Problem requirements: Using the records below, quote only the span that opens with the line containing "Click the Downloads sidebar icon" and closes with the line containing "Task: Click the page vertical scrollbar", exactly and inclusively.

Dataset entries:
- Opening Delimiter -

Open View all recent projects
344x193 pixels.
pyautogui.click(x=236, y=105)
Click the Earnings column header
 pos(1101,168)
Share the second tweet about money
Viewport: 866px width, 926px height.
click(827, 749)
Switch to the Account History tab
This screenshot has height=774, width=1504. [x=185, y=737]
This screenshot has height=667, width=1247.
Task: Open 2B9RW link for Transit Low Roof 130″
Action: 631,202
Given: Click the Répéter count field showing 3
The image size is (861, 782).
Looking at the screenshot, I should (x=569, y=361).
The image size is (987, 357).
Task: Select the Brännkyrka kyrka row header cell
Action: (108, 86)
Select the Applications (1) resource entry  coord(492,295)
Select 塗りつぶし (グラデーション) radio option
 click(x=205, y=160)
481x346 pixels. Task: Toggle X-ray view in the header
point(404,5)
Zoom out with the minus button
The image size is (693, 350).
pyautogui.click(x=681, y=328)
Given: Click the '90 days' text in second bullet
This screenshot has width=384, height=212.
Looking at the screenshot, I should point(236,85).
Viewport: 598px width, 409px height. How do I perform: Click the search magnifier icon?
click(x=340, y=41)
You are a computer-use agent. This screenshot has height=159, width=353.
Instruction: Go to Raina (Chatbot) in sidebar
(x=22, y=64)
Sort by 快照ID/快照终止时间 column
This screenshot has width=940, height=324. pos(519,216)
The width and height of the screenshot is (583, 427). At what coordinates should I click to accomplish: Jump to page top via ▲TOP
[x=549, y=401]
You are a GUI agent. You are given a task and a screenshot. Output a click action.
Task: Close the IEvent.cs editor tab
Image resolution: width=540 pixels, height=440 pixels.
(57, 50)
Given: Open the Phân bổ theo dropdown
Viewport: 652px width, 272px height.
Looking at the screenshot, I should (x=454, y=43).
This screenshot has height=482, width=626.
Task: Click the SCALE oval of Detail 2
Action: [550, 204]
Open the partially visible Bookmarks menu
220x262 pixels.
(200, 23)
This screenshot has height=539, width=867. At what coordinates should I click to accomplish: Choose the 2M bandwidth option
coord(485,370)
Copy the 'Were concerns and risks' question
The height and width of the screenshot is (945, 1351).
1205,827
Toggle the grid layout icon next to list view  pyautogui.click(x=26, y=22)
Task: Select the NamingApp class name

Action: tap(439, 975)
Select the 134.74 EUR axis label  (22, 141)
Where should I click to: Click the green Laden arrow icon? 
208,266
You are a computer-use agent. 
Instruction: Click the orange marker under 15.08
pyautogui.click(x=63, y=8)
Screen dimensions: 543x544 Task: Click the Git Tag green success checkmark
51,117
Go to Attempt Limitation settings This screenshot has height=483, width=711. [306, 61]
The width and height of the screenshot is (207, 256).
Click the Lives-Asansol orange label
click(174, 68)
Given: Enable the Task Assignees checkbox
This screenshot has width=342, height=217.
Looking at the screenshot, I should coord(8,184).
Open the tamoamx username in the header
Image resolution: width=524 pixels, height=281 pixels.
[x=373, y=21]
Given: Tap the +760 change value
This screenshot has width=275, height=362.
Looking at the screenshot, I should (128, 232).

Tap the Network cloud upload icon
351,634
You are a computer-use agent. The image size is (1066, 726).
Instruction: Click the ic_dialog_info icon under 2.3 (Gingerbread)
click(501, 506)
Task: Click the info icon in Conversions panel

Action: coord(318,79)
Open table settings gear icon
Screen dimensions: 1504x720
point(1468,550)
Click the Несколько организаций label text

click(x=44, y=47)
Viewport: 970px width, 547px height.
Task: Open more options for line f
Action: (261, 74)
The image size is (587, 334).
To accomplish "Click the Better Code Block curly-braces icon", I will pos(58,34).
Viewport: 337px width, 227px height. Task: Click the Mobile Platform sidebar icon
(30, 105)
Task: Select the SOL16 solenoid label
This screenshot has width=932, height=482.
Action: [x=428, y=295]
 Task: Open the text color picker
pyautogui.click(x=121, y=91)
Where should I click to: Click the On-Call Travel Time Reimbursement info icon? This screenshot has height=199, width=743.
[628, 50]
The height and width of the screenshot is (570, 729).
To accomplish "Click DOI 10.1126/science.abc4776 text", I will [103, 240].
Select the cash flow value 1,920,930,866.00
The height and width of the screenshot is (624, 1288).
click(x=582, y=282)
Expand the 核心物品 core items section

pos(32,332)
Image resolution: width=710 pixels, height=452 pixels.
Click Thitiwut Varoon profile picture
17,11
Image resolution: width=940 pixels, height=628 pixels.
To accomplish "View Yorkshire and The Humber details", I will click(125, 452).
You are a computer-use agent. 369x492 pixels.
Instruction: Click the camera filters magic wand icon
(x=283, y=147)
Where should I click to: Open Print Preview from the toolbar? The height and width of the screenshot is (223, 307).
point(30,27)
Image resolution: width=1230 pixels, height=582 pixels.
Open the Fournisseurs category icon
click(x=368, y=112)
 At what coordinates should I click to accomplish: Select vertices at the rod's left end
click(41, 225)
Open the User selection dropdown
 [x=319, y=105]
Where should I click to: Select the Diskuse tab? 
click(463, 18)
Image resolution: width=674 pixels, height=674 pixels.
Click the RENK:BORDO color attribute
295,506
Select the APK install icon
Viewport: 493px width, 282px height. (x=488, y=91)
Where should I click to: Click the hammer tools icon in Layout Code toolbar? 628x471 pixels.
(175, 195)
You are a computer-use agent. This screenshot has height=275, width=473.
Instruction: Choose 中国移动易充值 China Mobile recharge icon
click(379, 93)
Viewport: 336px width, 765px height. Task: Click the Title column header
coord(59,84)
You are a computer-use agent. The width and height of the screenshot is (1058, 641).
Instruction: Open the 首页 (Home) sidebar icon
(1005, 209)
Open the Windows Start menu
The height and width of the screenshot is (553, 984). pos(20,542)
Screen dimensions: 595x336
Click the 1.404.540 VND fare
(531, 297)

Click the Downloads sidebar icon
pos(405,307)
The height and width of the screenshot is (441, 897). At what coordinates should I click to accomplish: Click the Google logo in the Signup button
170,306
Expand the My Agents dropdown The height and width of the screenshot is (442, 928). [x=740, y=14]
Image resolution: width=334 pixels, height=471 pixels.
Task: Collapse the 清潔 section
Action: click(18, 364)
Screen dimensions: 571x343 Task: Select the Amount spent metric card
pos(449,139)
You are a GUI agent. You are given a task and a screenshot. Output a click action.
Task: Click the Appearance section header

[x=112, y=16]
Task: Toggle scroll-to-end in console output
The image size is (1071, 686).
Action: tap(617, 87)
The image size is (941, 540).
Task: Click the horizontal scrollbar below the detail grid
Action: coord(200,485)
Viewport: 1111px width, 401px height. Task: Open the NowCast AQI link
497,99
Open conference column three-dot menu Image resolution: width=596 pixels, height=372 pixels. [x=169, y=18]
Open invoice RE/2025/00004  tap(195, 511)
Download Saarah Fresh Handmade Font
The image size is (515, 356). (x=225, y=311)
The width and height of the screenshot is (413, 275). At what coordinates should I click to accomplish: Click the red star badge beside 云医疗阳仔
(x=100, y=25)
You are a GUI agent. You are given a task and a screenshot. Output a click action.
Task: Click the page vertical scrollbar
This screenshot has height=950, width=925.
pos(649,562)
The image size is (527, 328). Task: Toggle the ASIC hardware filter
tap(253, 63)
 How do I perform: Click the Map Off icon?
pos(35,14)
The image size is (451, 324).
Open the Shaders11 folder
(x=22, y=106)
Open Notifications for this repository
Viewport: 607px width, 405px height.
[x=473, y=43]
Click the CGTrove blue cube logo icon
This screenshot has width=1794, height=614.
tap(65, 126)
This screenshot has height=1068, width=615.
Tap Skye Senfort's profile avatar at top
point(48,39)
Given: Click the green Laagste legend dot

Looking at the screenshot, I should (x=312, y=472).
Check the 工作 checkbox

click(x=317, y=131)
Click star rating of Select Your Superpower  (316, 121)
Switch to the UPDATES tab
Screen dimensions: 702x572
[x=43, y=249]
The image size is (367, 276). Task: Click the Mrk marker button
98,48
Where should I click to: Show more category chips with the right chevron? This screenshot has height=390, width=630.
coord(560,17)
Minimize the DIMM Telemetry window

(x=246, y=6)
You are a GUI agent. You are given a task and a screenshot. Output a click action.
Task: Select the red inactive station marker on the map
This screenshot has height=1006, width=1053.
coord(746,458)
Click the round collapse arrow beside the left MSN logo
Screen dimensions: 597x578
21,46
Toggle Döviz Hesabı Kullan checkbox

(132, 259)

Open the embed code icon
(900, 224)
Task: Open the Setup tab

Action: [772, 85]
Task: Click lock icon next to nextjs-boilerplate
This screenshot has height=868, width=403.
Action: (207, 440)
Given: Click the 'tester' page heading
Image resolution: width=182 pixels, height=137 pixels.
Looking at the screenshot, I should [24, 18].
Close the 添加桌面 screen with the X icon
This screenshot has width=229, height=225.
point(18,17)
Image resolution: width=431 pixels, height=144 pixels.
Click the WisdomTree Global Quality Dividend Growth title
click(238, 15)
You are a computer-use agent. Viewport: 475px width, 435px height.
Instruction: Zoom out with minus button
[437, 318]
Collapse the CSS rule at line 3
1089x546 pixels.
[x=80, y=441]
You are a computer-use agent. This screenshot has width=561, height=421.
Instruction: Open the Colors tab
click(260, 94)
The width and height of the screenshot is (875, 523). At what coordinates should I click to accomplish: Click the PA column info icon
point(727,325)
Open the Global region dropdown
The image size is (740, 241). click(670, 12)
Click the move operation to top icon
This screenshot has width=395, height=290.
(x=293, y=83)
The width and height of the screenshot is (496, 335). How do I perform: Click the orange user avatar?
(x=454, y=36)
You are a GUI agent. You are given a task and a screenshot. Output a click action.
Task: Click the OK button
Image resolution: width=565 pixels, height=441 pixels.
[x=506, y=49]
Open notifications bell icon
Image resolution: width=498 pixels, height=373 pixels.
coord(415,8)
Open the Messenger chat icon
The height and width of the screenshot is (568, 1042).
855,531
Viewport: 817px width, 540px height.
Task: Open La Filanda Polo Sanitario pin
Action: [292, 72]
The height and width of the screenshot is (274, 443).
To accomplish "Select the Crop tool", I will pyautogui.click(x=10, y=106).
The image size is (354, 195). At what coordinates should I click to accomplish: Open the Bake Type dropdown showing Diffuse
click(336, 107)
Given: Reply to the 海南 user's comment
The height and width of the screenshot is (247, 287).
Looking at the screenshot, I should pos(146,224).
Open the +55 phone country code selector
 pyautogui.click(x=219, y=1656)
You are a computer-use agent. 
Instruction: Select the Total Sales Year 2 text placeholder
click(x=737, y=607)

- Closing Delimiter -

Response to this exercise:
Click the Downloads sidebar icon
pos(405,307)
The height and width of the screenshot is (441, 897). At what coordinates should I click to accomplish: Click the Google logo in the Signup button
170,306
Expand the My Agents dropdown The height and width of the screenshot is (442, 928). [x=740, y=14]
Image resolution: width=334 pixels, height=471 pixels.
Task: Collapse the 清潔 section
Action: click(18, 364)
Screen dimensions: 571x343 Task: Select the Amount spent metric card
pos(449,139)
You are a GUI agent. You are given a task and a screenshot. Output a click action.
Task: Click the Appearance section header

[x=112, y=16]
Task: Toggle scroll-to-end in console output
The image size is (1071, 686).
Action: tap(617, 87)
The image size is (941, 540).
Task: Click the horizontal scrollbar below the detail grid
Action: coord(200,485)
Viewport: 1111px width, 401px height. Task: Open the NowCast AQI link
497,99
Open conference column three-dot menu Image resolution: width=596 pixels, height=372 pixels. [x=169, y=18]
Open invoice RE/2025/00004  tap(195, 511)
Download Saarah Fresh Handmade Font
The image size is (515, 356). (x=225, y=311)
The width and height of the screenshot is (413, 275). At what coordinates should I click to accomplish: Click the red star badge beside 云医疗阳仔
(x=100, y=25)
You are a GUI agent. You are given a task and a screenshot. Output a click action.
Task: Click the page vertical scrollbar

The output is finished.